For completeness, we show how one can find the highest scoring German sentence $\y$ for a given English sentence $\x$ but note that this code can already be found the in loss code above. In practice one would try to reuse the prediction code below in the loss function above.

In [8]:

def predict(theta, x):
    """Find the most compatible output sentence given the input sentence `x` and parameter `theta`"""
    max_score = -math.inf
    result = None
    for y_guess in y_space:
        score = s(theta,x,y_guess)
        if score > max_score:
            result = y_guess
            max_score = score
    return result

# We can now predict the test set translation:
util.Table([(x,predict(theta_star, x)) for x,_ in test])

Out[8]:

Yesterday I ate a red apple	Gestern aß ich einen roten Apfel
Yesterday I ate a red apply with a friend	Gestern aß ich einen roten Apfel mit einem Freund

In Practice¶

In practice one needs to extend the above approach along several axes to be useful:

Usually the feature representations and scoring functions are more elaborate.

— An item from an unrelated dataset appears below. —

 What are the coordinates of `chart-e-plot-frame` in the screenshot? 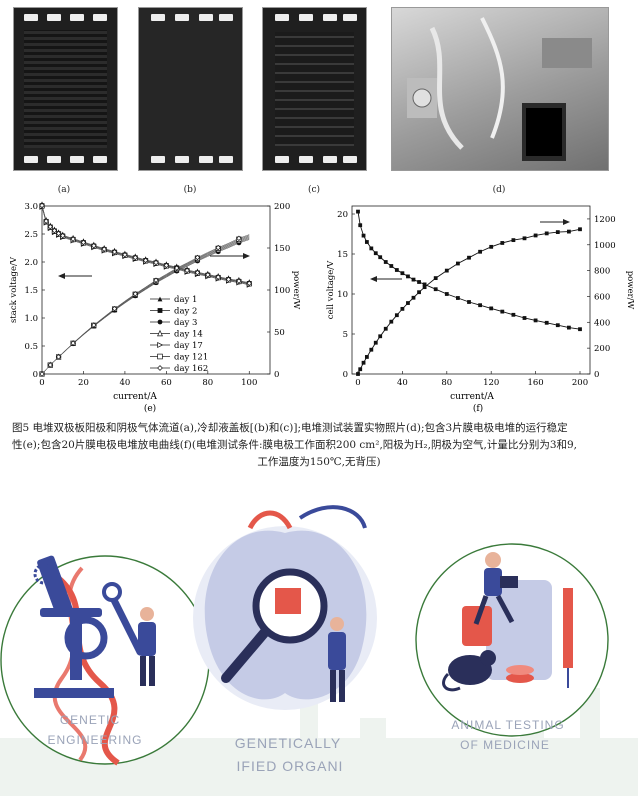 It's located at (156, 290). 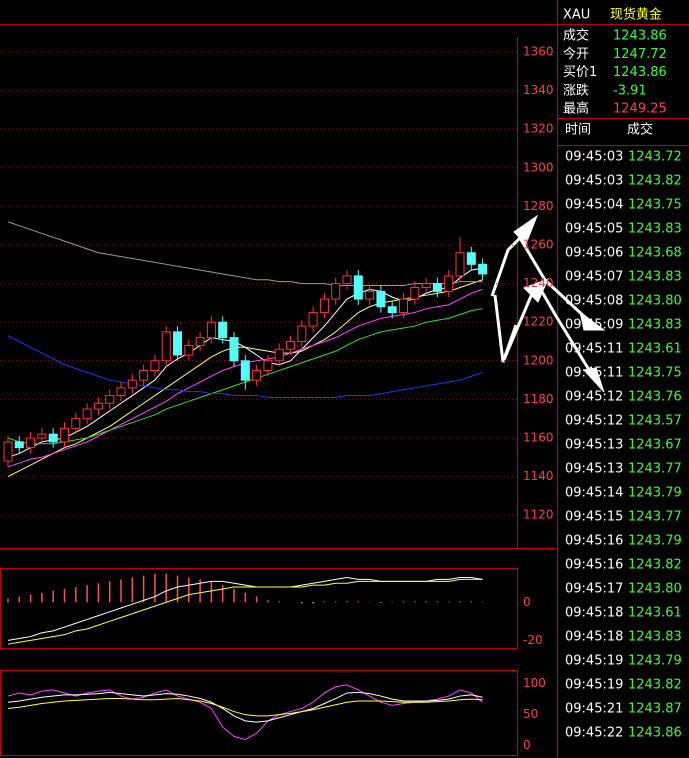 What do you see at coordinates (578, 130) in the screenshot?
I see `trades-header: 时间` at bounding box center [578, 130].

They may involve several non-linear transformations of both input and output.
The space of parameters is usually multi-dimensional (with possibly millions of dimensions). It is hence impossible to exhaustively search through this space as we have done above. Instead you will find numeric optimisation algorithms, often variants of Stochastic Gradient Descent.
The size of the output space is often exponentional with respect to the input problem size. For example, in machine translation we have to search through all German sentences, not just 4. This means that we cannot exhaustively search this space either. Dynamic Programming, Greedy algorithms and integer linear programming are common approaches to solve this issue.

Learn to Predict¶

The above recipe can also be described as "learn how to score". Here we learn a scoring function, and then find the highest scoring solution using a discrete search algorithm. An alternative approach is to learn a prediction or search algorithm directly, without a scoring function. In this setting, structured prediction is an instance of "learning programs" in the sense that a model predicts a sequence of actions or steps. We will see an instance of this approach in the dependency parsing chapter. As we are learning to choose the right actions, this approach is tightly connected to reinforcement learning, in particular, imitation learning.

Background Reading¶

Noah Smith, Linguistic Structure Prediction. Notice that his book can be downloaded for free when logging in through UCL.